Kutip.id, Ketua Komisi XI DPR RI Mukhamad Misbakhun menilai pernyataan Presiden Prabowo Subianto mengenai masyarakat desa yang tidak menggunakan dolar AS sebaiknya dipahami sebagai pesan penenang di tengah tekanan nilai tukar rupiah terhadap mata uang Amerika Serikat.
Menurut Misbakhun, ucapan Presiden tidak ditujukan sebagai penjelasan teknis ekonomi, melainkan sebagai upaya menjaga kepercayaan masyarakat agar tidak terbawa kepanikan akibat isu pelemahan rupiah yang ramai dibicarakan belakangan ini.
“Pesan Presiden lebih kepada menjaga ketenangan publik.

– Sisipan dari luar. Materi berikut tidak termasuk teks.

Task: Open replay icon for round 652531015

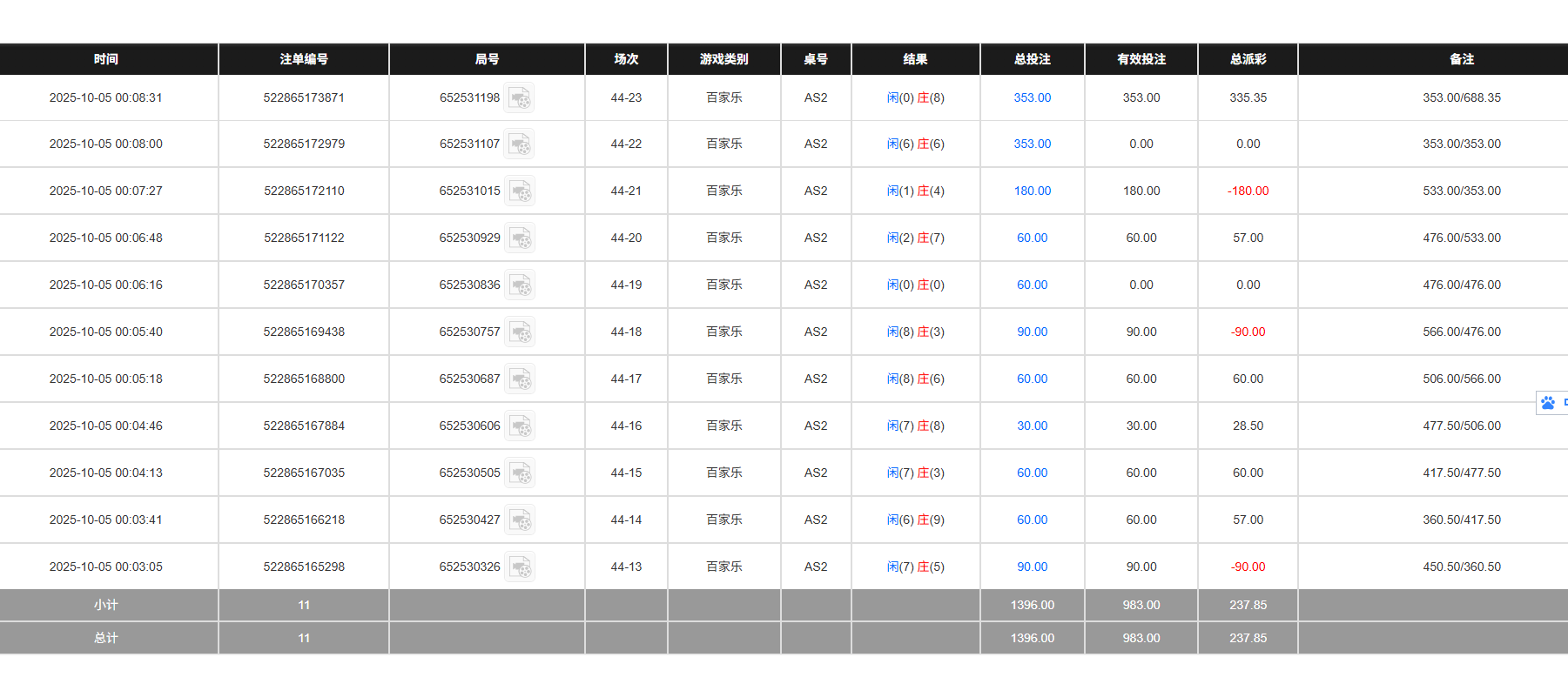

Jangan sampai masyarakat merasa situasi ekonomi sedang krisis besar,” ujar Misbakhun di Kompleks Parlemen, Senayan.
Ia menegaskan kondisi ekonomi Indonesia saat ini dinilai masih memiliki fundamental yang cukup kuat dan berbeda dibanding situasi menjelang krisis moneter 1998. Karena itu, pemerintah dinilai perlu menjaga stabilitas psikologis masyarakat agar gejolak kurs tidak berkembang menjadi keresahan sosial.
Misbakhun juga menyebut Bank Indonesia terus melakukan langkah pengendalian untuk menjaga stabilitas rupiah di tengah tekanan global. Ia menilai pernyataan kepala negara penting untuk meredam spekulasi dan kekhawatiran berlebihan di masyarakat.
“Kalau setiap hari semua orang membicarakan dolar dan krisis, itu bisa memicu kepanikan yang tidak perlu,” katanya.
Meski demikian, ia mengakui pelemahan rupiah tetap memiliki dampak terhadap kehidupan masyarakat, termasuk di daerah pedesaan. Kenaikan kurs dolar berpotensi memengaruhi harga barang impor, biaya distribusi, hingga kebutuhan pokok tertentu.
Namun menurutnya, konteks pernyataan Presiden lebih menitikberatkan pada ajakan agar masyarakat tetap tenang karena kondisi pangan dan energi nasional masih dinilai aman.
Sebelumnya, Presiden Prabowo Subianto menyampaikan bahwa masyarakat desa tidak menggunakan dolar dalam aktivitas sehari-hari sehingga tidak perlu terlalu khawatir terhadap fluktuasi mata uang asing. Pernyataan itu disampaikan saat menghadiri peresmian Museum Marsinah di Nganjuk, Jawa Timur.
Dalam kesempatan tersebut, Prabowo juga menekankan bahwa Indonesia masih berada dalam kondisi stabil di tengah ketidakpastian ekonomi global yang melanda banyak negara.